2. Nick Drake: Unsung

Front Row's John Wilson explores the troubled life and the controversial death of singer-songwriter Nick Drake with the help of those closest to him, including his sister Gabrielle, producer Joe Boyd and his friend Robert Kirby. A fascinating portrait emerges of a man who was vulnerable, sensitive, and would never know quite how fêted his very English folk music would become.

3. Sculptress of Sound: The Lost Works of Delia Derbyshire

Not just an intriguing stand-alone documentary, but a valuable contribution to the history of electronic music in general. Matthew Sweet accesses Delia Derbyshire's private collection of audio recordings to find out more about the musician who realised the theme to Doctor Who. (Bonus: learn even more by listening to Radio 3's excellent Free Thinking: BBC Radiophonic Workshop.)

4. The Voices of Robert Wyatt

This intimate radio portrait, in his own words, traces Robert Wyatt's journey from the psychedelic excesses of Soft Machine (appearing both with Jimi Hendrix and at the BBC Proms), through the life-changing accident that has confined him to a wheelchair for almost 40 years, to recent celebrated musical projects that are reaching new audiences.

5. Great Lives: Ian Dury

Comedian Linda Smith nominates musician, actor and artist Ian Dury as her choice of a life well-lived for Radio 4's Great Lives. Humphrey Carpenter is in the chair, while writer, broadcaster and Dury's former manager Charlie Gillett fills in the biographical details of the man best known as the singer of The Blockheads and Kilburn and the High Roads.

6. Great Lives: Ian Curtis

In this episode of Great Lives, the poet Simon Armitage nominates Joy Division singer Ian Curtis, because, Armitage says, he made "a telling and lasting contribution to the thing I value probably above everything, and that's music". On hand to remember Curtis, who took his own life in 1980 at the age of 23, is Joy Division band member Peter Hook. The episode is presented by Matthew Paris.
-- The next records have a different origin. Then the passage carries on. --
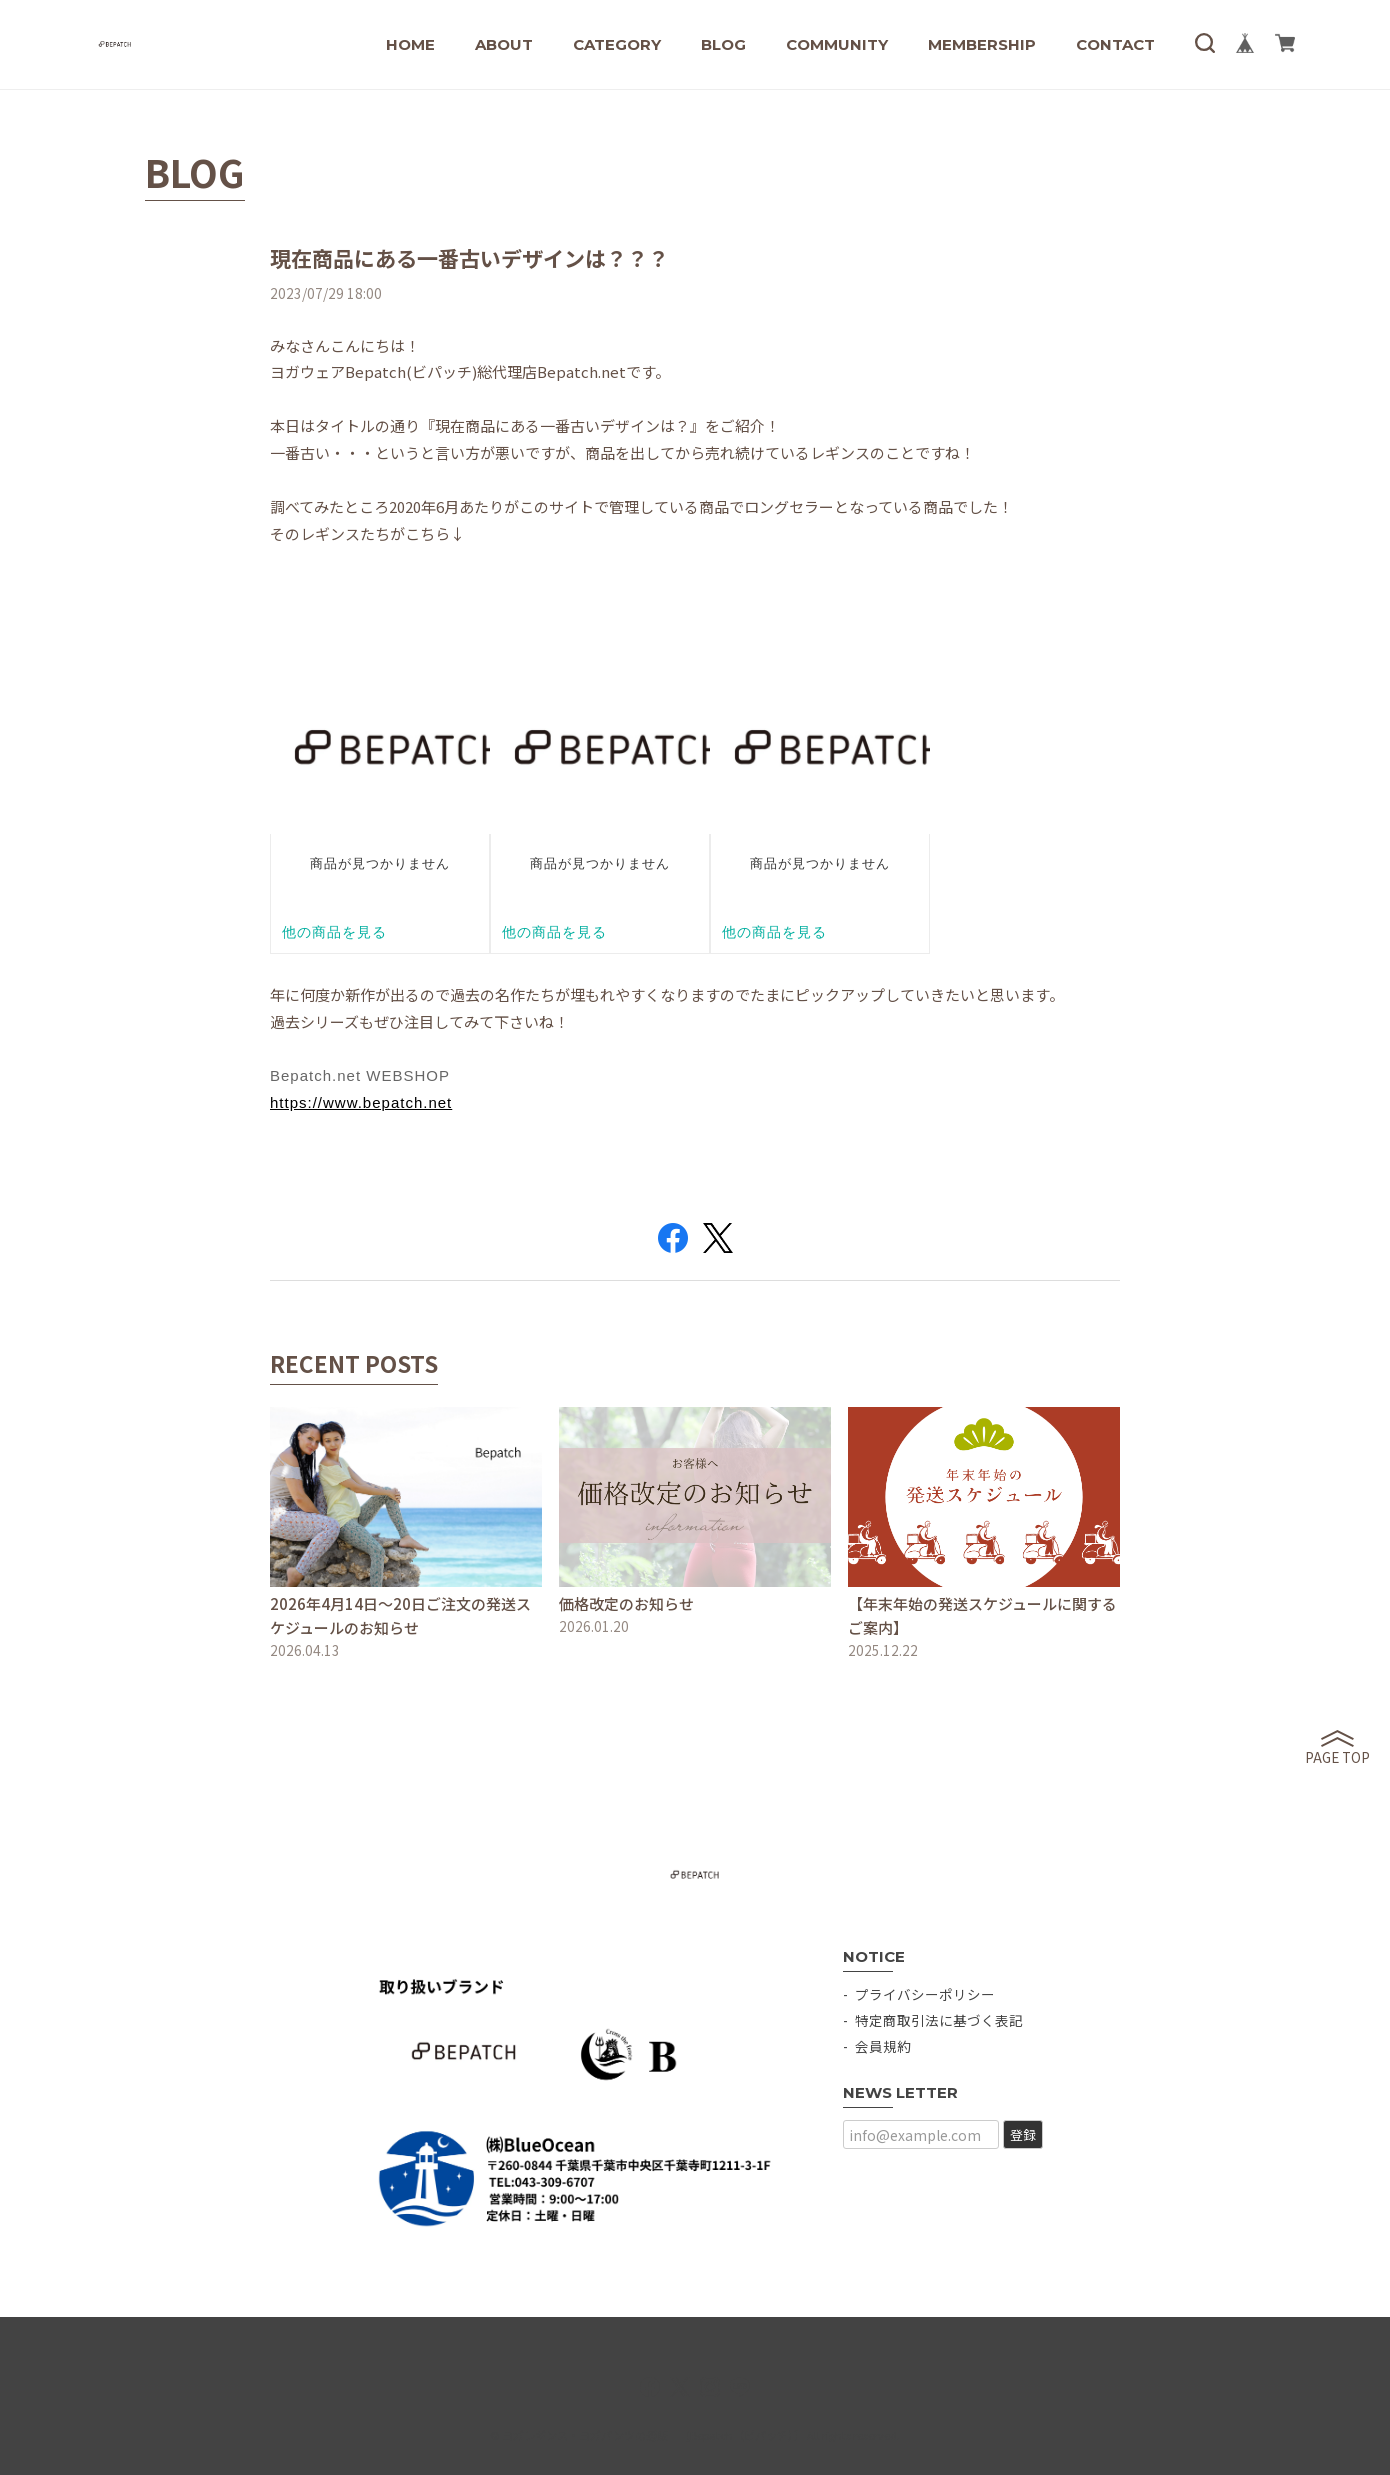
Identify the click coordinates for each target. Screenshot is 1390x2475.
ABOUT (504, 44)
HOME (410, 44)
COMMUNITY (837, 44)
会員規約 (883, 2046)
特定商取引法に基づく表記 (939, 2020)
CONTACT (1115, 44)
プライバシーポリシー (925, 1994)
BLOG (723, 44)
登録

7. Kaleidoscope: Scott Walker

We're used to Scott Walker being part of our lives again, but when Stuart Maconie spoke to him back in 1995, he'd been absent from music for 11 years. The occasion was the release of Tilt, which Macaonie calls "perhaps the most extraordinary work by any pop artist" and begins what might be described as the former Walker Brother's later-career explorations in avant-garde.